CLUBE DE LEITURA DO COMUM – TRILOGIA DA CIDADE DE K., ÁGOTA KRISTÓF
Ágota Kristóf nasceu em 1935 em
Csikvánd, na Hungria. Aos 21 anos, na sequência da repressão Soviética à revolução
húngara, deixa a Hungria, juntamente com o marido e a filha de 4 meses. Instalam-se
em Neuchâtel, na Suíça. Ágota trabalha numa fábrica de relógios e aprende a
falar francês. É nesta língua de exílio, tão distinta da sua língua-mãe, e em
que foi efetivamente analfabeta durante anos, que desenvolveu a sua obra
literária, num estilo peculiar.
A ‘Trilogia da Cidade de K.’,
originalmente publicada entre 1986 e 1991, é a sua obra mais reconhecida.
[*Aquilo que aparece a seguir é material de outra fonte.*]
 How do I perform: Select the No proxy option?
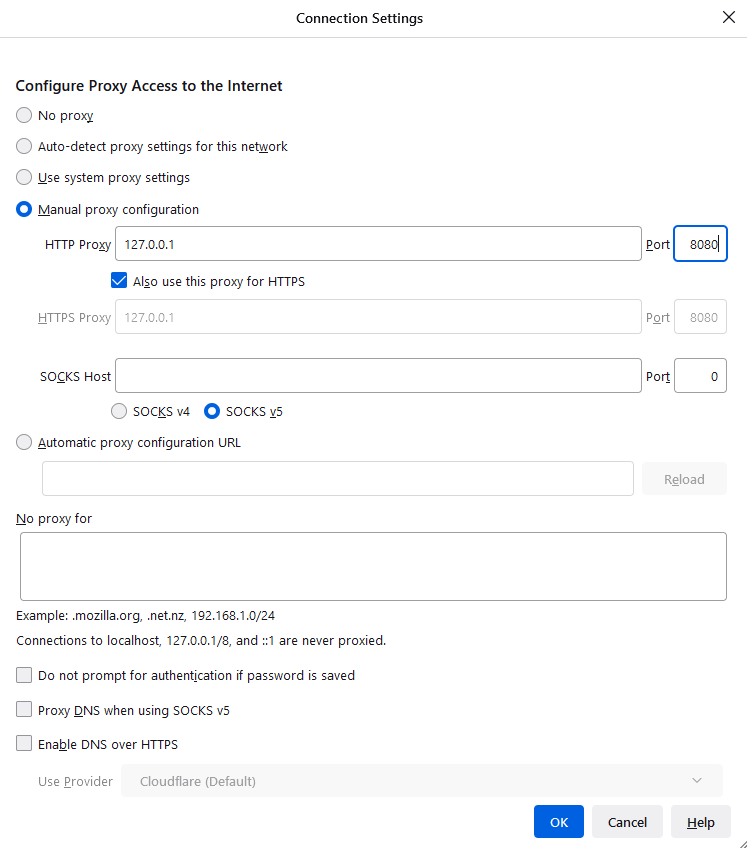[24, 115]
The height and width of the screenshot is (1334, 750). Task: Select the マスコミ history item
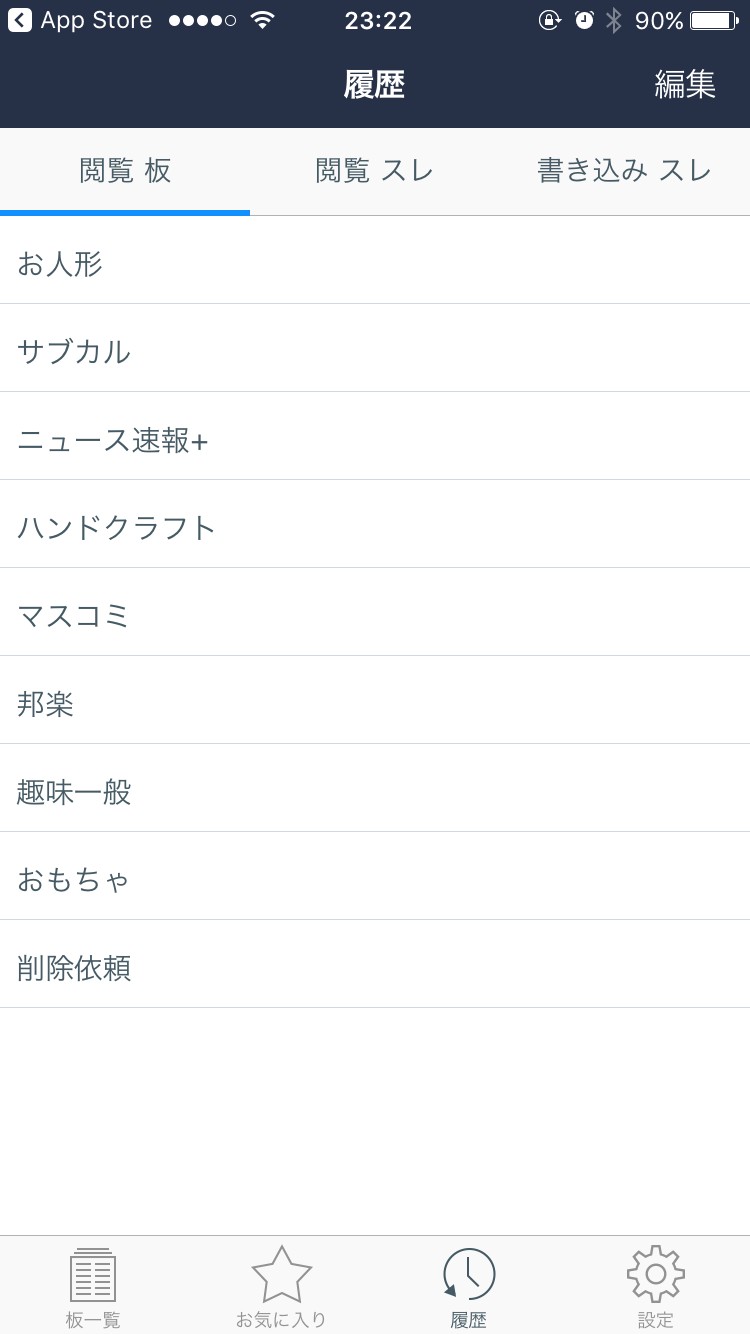[375, 616]
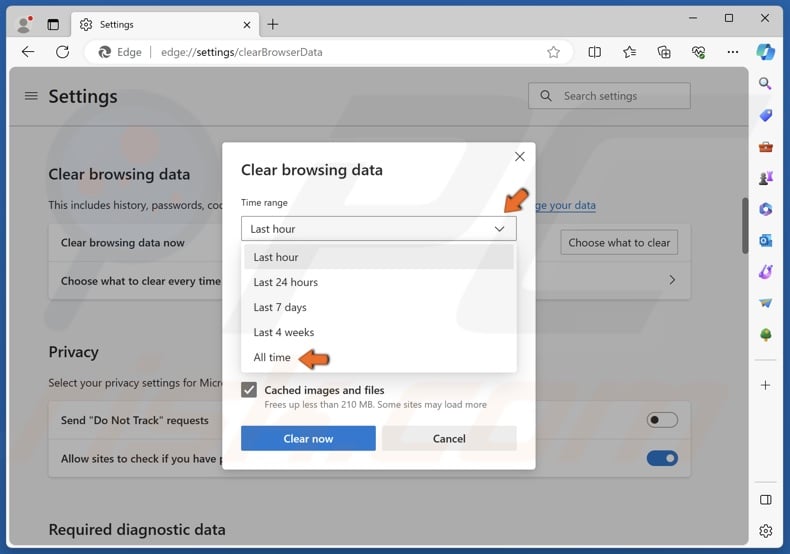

Exercício de uma inteligência imensa, escrito num estilo direto e implacável,
numa linguagem destilada, compasso de um horror de conto de fadas, é, afinal,
um ensaio sobre identidade, memória, e a natureza da literatura, essa grande
mentira, essa grande verdade, com que nos entretemos, e em que a autora se
entretém, expiando a sua solidão.
O filósofo esloveno Slavoj Žižek,
num ensaio sobre o livro, descreve os rapazes (os gémeos) como sendo
"completamente imorais – mentem, chantageiam, matam – mas representam a
ingenuidade ética autêntica no seu estado mais puro" – uma espécie de
psicopatas benignos, endurecidos pela sua necessidade de autodeterminação: a
sobrevivência num cenário apocalíptico. A sexualidade nas suas expressões mais
brutais e perversas apresentam-se neste livro, paradoxalmente, como os únicos
atos de verdadeiro amor. Ágota joga constantemente com o leitor e as suas
convicções: o que é verdade e a mentira, o bem e o mal, o amor e a crueldade, a
memória e a ficção. Em entrevista, Ágota revelou a natureza autobiográfica de
grande parte da obra – mesmo os personagens que nos parecem mais inverosímeis,
puros símbolos, foram pessoas que, afinal, conheceu – o que não pode deixar de
nos parecer mais uma dobra, mais um eco ou refração, uma iteração da mesma recreação.
A suspensão voluntária da descrença é desarmada, o próprio leitor é desarmado –
a história é uma história, é uma história, é a verdade.